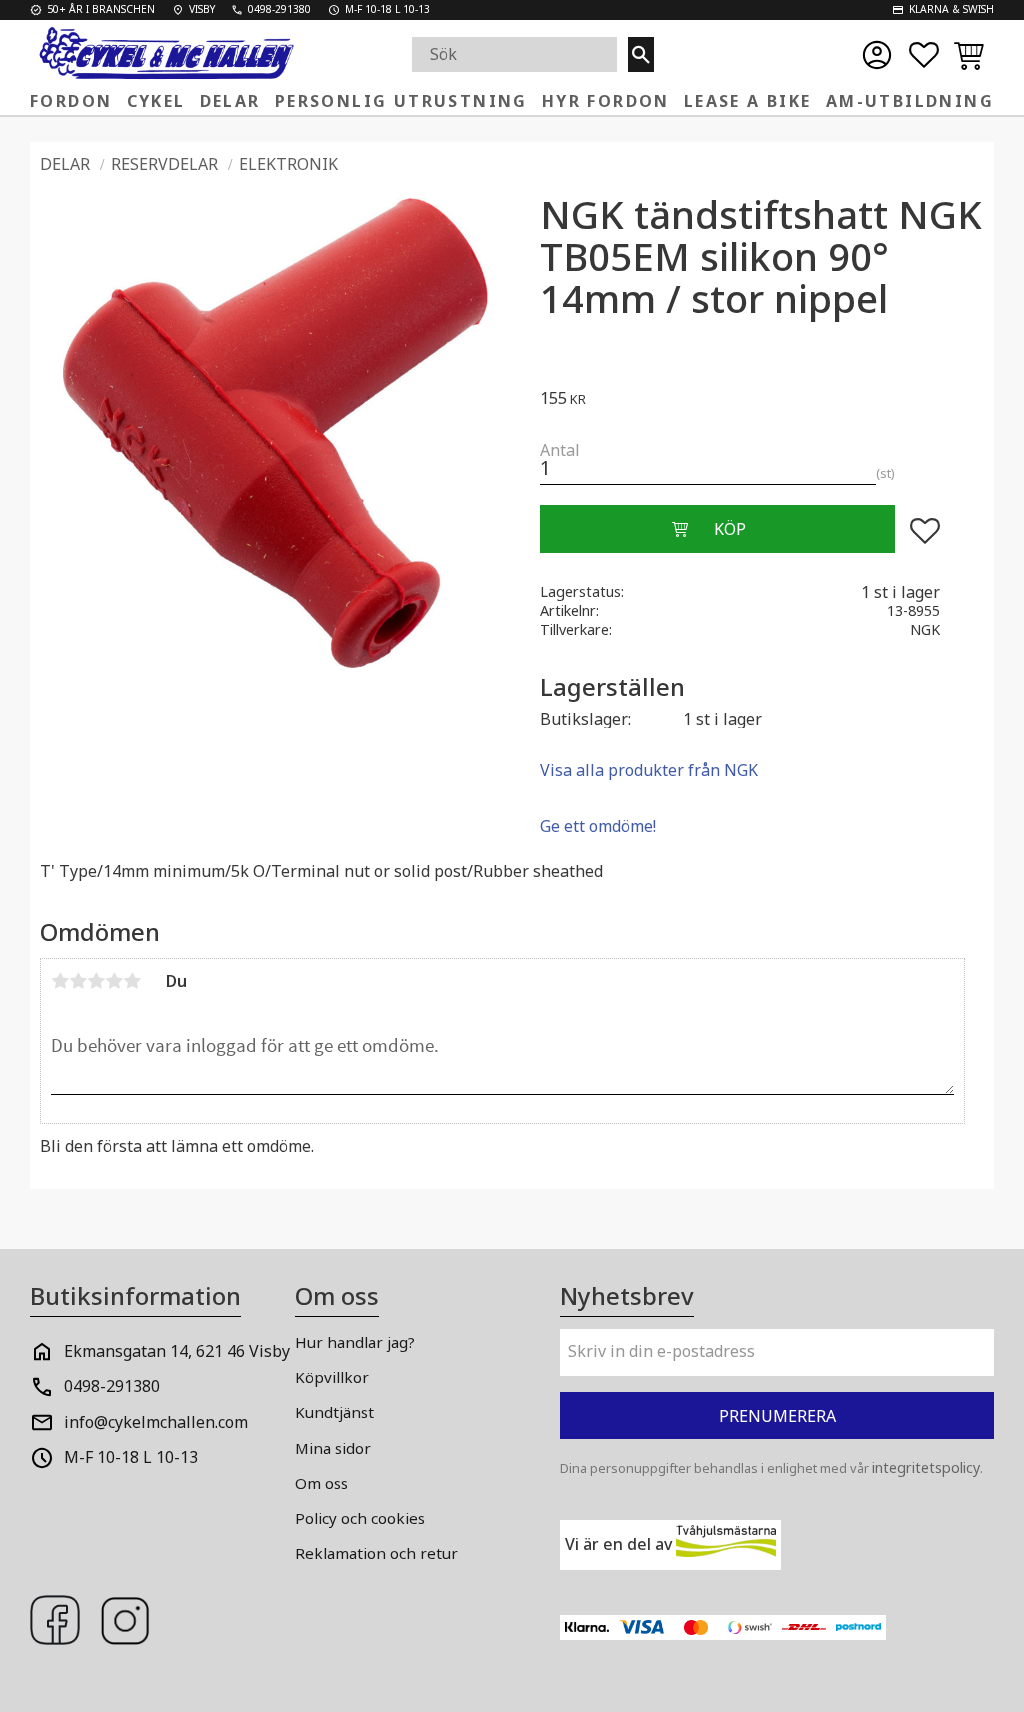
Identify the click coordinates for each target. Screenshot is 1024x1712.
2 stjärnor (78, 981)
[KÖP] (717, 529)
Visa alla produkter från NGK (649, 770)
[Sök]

-- ABOUT THIS EXERCISE --
Your reply is the full set of entries reproduced exactly, with images omitted.

-- RESULT BELOW --
Identify the click coordinates for each target. Screenshot is 1024x1712.
2 stjärnor (78, 981)
[KÖP] (717, 529)
Visa alla produkter från NGK (649, 770)
[Sök]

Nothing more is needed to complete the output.